Stored items:
··········

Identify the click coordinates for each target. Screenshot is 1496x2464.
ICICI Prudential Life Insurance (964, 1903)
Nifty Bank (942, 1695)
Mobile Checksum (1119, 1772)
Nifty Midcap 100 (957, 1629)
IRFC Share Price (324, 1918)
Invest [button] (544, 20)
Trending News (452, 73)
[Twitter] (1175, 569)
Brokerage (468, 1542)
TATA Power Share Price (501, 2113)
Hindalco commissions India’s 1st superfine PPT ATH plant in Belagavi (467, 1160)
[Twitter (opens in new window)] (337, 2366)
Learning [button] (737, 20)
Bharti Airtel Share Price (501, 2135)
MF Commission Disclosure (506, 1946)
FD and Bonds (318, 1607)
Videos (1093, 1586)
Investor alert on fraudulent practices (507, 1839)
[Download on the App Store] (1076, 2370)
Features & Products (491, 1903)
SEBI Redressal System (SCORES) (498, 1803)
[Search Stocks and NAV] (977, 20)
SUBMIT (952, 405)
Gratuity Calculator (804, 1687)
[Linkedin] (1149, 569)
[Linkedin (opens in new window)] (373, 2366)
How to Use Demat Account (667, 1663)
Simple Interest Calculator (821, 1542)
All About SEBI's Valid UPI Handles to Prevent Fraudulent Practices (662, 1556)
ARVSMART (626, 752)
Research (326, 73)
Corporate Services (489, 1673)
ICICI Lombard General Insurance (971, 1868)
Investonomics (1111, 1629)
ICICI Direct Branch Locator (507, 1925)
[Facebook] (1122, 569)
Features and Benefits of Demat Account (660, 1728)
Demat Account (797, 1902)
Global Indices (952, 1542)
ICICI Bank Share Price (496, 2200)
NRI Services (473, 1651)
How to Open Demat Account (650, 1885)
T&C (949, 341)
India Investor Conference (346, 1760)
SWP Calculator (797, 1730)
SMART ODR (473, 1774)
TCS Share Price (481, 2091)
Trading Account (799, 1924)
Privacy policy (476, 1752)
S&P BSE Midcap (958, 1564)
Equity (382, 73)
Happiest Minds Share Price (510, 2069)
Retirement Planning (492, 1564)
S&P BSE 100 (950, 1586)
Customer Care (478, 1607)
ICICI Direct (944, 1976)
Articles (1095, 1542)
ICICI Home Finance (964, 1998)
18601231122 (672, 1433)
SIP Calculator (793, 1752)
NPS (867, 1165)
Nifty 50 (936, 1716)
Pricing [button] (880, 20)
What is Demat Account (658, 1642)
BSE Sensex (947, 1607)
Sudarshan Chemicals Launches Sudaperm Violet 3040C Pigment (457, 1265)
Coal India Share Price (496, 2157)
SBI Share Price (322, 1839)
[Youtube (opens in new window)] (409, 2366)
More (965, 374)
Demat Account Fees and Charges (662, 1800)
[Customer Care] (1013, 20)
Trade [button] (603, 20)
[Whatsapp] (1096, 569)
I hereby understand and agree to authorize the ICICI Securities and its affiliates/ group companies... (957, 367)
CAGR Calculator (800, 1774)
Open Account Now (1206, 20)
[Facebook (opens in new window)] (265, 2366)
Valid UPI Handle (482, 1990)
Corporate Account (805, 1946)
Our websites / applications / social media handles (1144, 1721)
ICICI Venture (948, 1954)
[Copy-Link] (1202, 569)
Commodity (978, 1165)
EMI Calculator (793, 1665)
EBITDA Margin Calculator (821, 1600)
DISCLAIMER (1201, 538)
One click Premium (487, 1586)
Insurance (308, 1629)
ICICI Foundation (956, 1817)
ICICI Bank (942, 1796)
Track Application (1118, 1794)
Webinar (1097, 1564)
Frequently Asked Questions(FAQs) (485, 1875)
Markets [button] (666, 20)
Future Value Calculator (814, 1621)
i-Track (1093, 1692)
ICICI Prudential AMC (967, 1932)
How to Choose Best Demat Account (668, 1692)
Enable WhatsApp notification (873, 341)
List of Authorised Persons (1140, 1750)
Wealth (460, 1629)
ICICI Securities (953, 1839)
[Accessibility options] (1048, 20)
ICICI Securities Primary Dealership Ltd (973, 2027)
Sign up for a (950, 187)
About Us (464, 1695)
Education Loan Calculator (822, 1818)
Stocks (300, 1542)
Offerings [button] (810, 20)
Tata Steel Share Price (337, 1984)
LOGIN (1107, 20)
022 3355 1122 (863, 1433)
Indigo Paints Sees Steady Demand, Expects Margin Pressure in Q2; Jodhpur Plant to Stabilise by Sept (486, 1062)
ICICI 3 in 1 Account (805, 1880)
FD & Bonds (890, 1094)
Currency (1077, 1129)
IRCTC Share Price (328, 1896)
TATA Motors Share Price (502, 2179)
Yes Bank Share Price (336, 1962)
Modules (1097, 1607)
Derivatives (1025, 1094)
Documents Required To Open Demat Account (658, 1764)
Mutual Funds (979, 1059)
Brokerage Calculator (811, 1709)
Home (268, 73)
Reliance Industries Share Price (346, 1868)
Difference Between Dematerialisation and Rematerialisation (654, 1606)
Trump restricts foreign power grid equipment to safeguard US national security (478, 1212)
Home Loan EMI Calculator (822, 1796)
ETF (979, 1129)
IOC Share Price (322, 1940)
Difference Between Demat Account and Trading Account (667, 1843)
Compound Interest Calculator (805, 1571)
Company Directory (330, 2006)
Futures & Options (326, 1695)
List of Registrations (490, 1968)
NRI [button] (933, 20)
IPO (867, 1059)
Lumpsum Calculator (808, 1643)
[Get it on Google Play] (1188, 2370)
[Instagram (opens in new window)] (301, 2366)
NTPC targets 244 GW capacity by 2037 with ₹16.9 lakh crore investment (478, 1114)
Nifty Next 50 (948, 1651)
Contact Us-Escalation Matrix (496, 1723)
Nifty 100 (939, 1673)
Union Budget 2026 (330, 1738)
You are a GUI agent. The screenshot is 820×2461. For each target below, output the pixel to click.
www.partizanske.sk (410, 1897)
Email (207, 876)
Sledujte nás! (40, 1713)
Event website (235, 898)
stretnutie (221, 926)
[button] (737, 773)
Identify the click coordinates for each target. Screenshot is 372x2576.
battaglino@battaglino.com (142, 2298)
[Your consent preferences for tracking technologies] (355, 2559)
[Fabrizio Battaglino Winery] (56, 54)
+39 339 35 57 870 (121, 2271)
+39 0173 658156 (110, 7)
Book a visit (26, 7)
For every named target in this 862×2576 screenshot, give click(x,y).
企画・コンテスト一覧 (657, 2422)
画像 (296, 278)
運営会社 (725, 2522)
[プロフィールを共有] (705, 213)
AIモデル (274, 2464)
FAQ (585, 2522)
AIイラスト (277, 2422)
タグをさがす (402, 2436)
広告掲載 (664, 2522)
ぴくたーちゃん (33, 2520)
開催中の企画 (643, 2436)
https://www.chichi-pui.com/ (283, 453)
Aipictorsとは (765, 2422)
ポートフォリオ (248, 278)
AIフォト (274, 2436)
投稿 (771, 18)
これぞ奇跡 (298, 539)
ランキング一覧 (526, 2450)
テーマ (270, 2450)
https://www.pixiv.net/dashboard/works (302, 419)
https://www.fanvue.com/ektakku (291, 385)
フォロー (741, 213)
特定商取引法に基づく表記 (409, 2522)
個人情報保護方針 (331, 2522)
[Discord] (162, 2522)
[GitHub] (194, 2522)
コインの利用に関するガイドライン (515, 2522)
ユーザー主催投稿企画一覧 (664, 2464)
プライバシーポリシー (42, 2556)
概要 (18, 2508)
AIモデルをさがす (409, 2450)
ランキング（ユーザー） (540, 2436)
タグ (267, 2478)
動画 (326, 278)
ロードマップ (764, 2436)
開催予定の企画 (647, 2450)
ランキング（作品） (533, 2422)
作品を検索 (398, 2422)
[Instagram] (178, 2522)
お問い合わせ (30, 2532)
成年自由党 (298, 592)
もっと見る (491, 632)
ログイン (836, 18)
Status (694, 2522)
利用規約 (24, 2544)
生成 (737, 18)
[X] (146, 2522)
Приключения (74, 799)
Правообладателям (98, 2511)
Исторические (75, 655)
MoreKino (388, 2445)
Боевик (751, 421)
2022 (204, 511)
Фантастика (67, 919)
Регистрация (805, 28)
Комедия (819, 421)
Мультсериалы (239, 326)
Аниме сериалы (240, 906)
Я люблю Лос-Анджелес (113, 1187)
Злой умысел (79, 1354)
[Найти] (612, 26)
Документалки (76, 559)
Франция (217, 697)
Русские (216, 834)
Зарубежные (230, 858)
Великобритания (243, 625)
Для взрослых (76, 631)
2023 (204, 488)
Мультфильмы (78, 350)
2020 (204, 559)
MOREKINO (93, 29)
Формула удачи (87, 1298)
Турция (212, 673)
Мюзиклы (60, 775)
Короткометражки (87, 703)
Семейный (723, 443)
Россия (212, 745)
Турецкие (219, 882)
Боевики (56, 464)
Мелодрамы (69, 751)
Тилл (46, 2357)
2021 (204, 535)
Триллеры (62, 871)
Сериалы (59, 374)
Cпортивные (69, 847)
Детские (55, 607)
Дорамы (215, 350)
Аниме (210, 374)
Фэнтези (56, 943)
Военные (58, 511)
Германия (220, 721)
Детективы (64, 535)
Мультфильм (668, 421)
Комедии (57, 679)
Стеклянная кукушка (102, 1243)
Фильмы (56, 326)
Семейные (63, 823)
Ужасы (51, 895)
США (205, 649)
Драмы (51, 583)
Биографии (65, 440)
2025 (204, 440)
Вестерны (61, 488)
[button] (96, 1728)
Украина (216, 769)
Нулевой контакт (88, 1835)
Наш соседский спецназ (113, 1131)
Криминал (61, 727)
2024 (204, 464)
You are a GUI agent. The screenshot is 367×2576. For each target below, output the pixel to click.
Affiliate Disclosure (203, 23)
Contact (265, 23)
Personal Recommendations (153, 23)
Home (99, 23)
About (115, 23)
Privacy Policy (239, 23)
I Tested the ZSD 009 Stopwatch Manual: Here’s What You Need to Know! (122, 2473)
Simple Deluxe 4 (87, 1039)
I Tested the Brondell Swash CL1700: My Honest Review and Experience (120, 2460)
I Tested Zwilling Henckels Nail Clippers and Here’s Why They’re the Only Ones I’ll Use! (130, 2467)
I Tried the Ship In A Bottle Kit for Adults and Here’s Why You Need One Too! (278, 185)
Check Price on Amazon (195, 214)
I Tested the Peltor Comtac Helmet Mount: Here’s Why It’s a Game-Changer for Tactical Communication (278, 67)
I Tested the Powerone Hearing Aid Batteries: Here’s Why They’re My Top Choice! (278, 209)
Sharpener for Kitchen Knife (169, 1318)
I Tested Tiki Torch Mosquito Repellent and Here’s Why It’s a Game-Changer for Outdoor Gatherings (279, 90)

··········

# [REQUIRED WORK]
Given the records above, reproduce precisely and only the lines between the line holding "成年自由党 (298, 592)" and the line holding "Privacy Policy (239, 23)", inclusive.

# [RESPONSE]
成年自由党 (298, 592)
もっと見る (491, 632)
ログイン (836, 18)
Status (694, 2522)
利用規約 (24, 2544)
生成 (737, 18)
[X] (146, 2522)
Приключения (74, 799)
Правообладателям (98, 2511)
Исторические (75, 655)
MoreKino (388, 2445)
Боевик (751, 421)
2022 (204, 511)
Фантастика (67, 919)
Регистрация (805, 28)
Комедия (819, 421)
Мультсериалы (239, 326)
Аниме сериалы (240, 906)
Я люблю Лос-Анджелес (113, 1187)
Злой умысел (79, 1354)
[Найти] (612, 26)
Документалки (76, 559)
Франция (217, 697)
Русские (216, 834)
Зарубежные (230, 858)
Великобритания (243, 625)
Для взрослых (76, 631)
2023 (204, 488)
Мультфильмы (78, 350)
2020 (204, 559)
MOREKINO (93, 29)
Формула удачи (87, 1298)
Турция (212, 673)
Мюзиклы (60, 775)
Короткометражки (87, 703)
Семейный (723, 443)
Россия (212, 745)
Турецкие (219, 882)
Боевики (56, 464)
Мелодрамы (69, 751)
Тилл (46, 2357)
2021 (204, 535)
Триллеры (62, 871)
Сериалы (59, 374)
Cпортивные (69, 847)
Детские (55, 607)
Дорамы (215, 350)
Аниме (210, 374)
Фэнтези (56, 943)
Военные (58, 511)
Германия (220, 721)
Детективы (64, 535)
Мультфильм (668, 421)
Комедии (57, 679)
Стеклянная кукушка (102, 1243)
Фильмы (56, 326)
Семейные (63, 823)
Ужасы (51, 895)
США (205, 649)
Драмы (51, 583)
Биографии (65, 440)
2025 (204, 440)
Вестерны (61, 488)
[button] (96, 1728)
Украина (216, 769)
Нулевой контакт (88, 1835)
Наш соседский спецназ (113, 1131)
Криминал (61, 727)
2024 (204, 464)
You are a GUI agent. The screenshot is 367×2576. For each target below, output the pixel to click.
Affiliate Disclosure (203, 23)
Contact (265, 23)
Personal Recommendations (153, 23)
Home (99, 23)
About (115, 23)
Privacy Policy (239, 23)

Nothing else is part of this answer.